Even six months on, for Reading & Leeds, the shows themselves would be bangers, he knew, but there was a knot of things to get past in order to get there.
“The boys live in Kent, so I’ve got to take a train there,” Harvey explains. “They’re all so excited to go and play Reading & Leeds. And I am too, but I'm also like, ‘Okay, cool, I need to make it through this 45-minute journey without anything happening.’ And then I've got one or two days of safety, and then it's back to normality, where I have to then go back into London, this place that I've done a complete 180 on. I hate this area now, I hate this fucking city.”
As someone who’s often been so frank and open about mental health and the importance of not feeling shame around it, having written about depression and suicidal thoughts without varnishing the subjects, Harvey was aware that keeping what he was going through quiet and trying to keep calm and carry on was, in some sense, exactly what he’d been talking about. He also knew, though, that it was important to keep doing so, partly for himself, in not letting the incident take any more from him than it already had, but also for the people who needed to hear someone like him on a stage.

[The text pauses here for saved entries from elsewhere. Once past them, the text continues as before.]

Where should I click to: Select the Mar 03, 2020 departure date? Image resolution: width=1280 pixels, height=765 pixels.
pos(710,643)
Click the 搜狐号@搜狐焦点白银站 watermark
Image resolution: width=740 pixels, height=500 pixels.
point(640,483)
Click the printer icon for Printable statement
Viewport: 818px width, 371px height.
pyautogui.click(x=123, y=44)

“It’s very much the Batman-Bruce Wayne thing, man,” he says. “I put on the mask to do the show, and front it, because people need to hear it. People need to hear they’re seen, as a group of neurodivergent people, from a guy that’s got fucking Asperger’s and ADHD, [who’s] onstage playing heavy music. It's a thing that I need to do every show because I've always wanted that.

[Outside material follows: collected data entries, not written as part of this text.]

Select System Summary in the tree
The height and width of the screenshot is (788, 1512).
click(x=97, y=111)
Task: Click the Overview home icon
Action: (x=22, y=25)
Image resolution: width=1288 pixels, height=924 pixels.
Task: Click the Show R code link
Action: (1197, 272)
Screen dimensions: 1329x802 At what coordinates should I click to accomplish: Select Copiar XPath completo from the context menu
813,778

“When you're going through shit yourself, you kind of have to push it aside. And it's something that I can only do in a band setting, like when we're playing a show. I have to go, ‘These people are here for you. Stop being selfish for half an hour and look after these guys.’ I actively made it a thing that I wouldn't stop talking about mental health, because it's still very much linked to what I was going through. So if anything, I pushed it a bit more.”